The complaint claims that M:Metrics has engaged in acts of patent infringement in connection with the development and distribution of smartphone metering software. According to Telephia, the complaint is based upon multiple patents awarded to it in the area of metering mobile devices, including:
- United States Patent #6,745,011 B1 - "System and Method for Measuring Wireless Device and Network Usage and Performance Metrics." Filed September 1, 2000 and issued June 1, 2004
- United States Patent #6,754,470 B2 - "System and Method for Measuring Wireless Device and Network Usage and Performance Metrics." Filed August 31, 2001 and issued June 22, 2004
As part of the litigation, Telephia is seeking permanent injunction against M:Metrics infringement on the company's patent rights. "We believe that M:Metrics has violated Telephia's intellectual property rights through the unauthorized development of their smartphone metering panel," said Sid Gorham, President and CEO, Telephia.
Gorham continued: "We believe that M:Metrics has deployed metering technology that not only infringes on Telephia's intellectual property but also creates unacceptable risks for consumers and mobile operators. By paying mobile subscribers to install metering software to their phones that has not been certified by carriers and device OEMs, M;Metrics is creating the potential for a wide range of device performance, customer service, and consumer privacy problems."
In response, M:Metrics, has issued a dismissive public statement, with Will Hodgman, CEO, M:Metrics claiming: "The suit by Telephia, citing two patents in their press release as being infringed by M:Metrics, is totally without merit. Any reasonable inquiry into what M:Metrics' technology actually does would have clearly shown no infringement of those two patents."
"Sadly, Telephia is less interested in competing in the marketplace and more interested in competing in legal circles with outrageous and spurious claims," added Hodgman. "We will continue to stay focused on what we do best: providing the marketplace with the most accurate, reliable measures of mobile content consumption while providing outstanding service to our growing list of industry-leading clients."
Telephia seem to have brought the suit particularly because M:Metrics is in the process of adding a metering-based system to its previous survey-based methods of tracking usage. Gamasutra recently covered
some major contrasts between the two firms' approaches as part of a 'Going Mobile' column by analyst Steve Palley.

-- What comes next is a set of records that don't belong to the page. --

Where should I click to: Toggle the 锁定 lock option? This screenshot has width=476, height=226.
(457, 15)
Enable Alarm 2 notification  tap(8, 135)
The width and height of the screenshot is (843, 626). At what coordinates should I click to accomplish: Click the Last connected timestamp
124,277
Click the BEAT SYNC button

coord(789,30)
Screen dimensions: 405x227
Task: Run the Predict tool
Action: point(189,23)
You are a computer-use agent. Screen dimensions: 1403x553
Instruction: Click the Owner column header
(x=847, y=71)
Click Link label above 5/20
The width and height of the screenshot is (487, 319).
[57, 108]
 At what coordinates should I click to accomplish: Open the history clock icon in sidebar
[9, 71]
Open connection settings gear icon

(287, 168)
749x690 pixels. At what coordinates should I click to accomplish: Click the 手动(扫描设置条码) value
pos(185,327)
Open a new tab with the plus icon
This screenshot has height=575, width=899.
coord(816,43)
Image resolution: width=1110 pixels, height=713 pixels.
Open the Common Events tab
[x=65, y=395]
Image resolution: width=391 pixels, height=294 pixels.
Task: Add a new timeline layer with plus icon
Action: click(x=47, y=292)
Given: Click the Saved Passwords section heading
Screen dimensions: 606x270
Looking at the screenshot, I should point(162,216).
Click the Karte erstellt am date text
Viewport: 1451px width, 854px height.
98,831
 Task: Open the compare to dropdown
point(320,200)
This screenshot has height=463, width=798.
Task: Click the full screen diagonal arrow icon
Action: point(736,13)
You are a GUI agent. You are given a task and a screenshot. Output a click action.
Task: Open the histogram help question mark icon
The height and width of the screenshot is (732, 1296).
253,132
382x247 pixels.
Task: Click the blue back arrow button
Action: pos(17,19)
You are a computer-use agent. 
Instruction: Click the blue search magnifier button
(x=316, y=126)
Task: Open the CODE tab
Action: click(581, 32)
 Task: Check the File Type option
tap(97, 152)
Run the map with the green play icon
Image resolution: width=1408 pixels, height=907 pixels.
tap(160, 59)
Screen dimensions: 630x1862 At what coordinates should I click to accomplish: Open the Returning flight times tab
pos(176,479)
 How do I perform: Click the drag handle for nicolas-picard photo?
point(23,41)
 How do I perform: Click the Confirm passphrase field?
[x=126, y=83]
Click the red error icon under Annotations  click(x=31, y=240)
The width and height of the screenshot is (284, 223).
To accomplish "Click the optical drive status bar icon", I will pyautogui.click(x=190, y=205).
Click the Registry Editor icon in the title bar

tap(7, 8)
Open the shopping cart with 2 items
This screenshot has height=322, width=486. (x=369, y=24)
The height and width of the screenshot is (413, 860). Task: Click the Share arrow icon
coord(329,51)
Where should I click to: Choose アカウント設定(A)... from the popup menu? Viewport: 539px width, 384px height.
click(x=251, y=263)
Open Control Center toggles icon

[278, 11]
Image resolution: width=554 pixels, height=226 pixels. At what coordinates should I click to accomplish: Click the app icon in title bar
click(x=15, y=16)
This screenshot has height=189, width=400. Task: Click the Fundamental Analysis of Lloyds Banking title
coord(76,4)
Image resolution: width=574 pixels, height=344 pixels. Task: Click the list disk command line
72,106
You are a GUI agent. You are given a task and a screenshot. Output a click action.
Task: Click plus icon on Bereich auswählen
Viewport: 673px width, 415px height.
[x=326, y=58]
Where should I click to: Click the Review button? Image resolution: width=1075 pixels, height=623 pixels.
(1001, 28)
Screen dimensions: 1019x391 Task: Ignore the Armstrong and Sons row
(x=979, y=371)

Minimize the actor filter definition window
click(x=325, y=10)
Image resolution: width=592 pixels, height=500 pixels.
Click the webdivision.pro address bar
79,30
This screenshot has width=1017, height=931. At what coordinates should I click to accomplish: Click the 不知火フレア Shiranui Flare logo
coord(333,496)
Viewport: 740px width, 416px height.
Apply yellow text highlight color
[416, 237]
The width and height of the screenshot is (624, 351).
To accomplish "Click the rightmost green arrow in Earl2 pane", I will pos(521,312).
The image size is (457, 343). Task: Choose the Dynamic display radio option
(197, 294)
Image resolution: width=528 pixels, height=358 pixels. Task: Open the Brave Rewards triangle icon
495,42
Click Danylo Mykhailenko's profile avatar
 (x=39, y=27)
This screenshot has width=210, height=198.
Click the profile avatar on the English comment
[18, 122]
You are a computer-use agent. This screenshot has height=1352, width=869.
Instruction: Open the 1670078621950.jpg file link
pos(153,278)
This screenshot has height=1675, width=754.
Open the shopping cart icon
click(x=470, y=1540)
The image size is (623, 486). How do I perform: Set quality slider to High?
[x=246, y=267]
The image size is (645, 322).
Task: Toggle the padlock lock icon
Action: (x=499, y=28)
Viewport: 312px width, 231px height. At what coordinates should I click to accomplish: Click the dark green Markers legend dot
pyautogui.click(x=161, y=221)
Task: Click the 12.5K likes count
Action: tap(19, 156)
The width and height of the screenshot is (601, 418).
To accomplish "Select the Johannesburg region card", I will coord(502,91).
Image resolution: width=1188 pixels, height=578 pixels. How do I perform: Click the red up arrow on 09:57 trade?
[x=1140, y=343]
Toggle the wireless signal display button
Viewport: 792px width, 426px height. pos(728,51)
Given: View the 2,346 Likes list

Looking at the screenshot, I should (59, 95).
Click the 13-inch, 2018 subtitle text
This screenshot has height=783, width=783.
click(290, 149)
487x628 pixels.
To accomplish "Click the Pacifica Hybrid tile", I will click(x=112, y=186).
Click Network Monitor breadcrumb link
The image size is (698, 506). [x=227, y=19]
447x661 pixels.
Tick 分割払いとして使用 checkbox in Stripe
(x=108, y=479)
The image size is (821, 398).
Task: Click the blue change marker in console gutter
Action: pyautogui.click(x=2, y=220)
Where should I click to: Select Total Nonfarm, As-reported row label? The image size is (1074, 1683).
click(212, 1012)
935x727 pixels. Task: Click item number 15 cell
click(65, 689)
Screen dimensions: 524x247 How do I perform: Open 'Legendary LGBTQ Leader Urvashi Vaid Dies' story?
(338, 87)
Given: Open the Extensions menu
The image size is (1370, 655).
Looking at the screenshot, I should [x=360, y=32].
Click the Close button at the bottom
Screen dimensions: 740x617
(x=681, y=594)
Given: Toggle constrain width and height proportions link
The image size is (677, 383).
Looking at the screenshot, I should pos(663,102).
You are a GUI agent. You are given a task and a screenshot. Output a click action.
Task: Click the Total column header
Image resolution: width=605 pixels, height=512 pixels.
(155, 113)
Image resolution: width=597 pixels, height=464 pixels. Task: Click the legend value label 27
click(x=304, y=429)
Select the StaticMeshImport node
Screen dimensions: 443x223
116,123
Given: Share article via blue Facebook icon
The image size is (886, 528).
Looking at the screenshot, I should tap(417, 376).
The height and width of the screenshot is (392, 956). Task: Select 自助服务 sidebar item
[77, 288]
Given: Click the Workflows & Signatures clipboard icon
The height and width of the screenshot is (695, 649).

At the time, Palley noted of sharp contrasts in approach and results: "M:Metrics says the industry is stagnating, and Telephia thinks that it's going critical. Many arguments could be made about the validity and relative merits of the statistical methods used--M:Metrics' study relies on user surveys from three different countries, while Telephia examined tens of thousands of cell phone bills to dig up numbers--but the fact is that most industry readers will simply side with the results they want to hear." Palley's column later this week will deal with this controversy in more detail.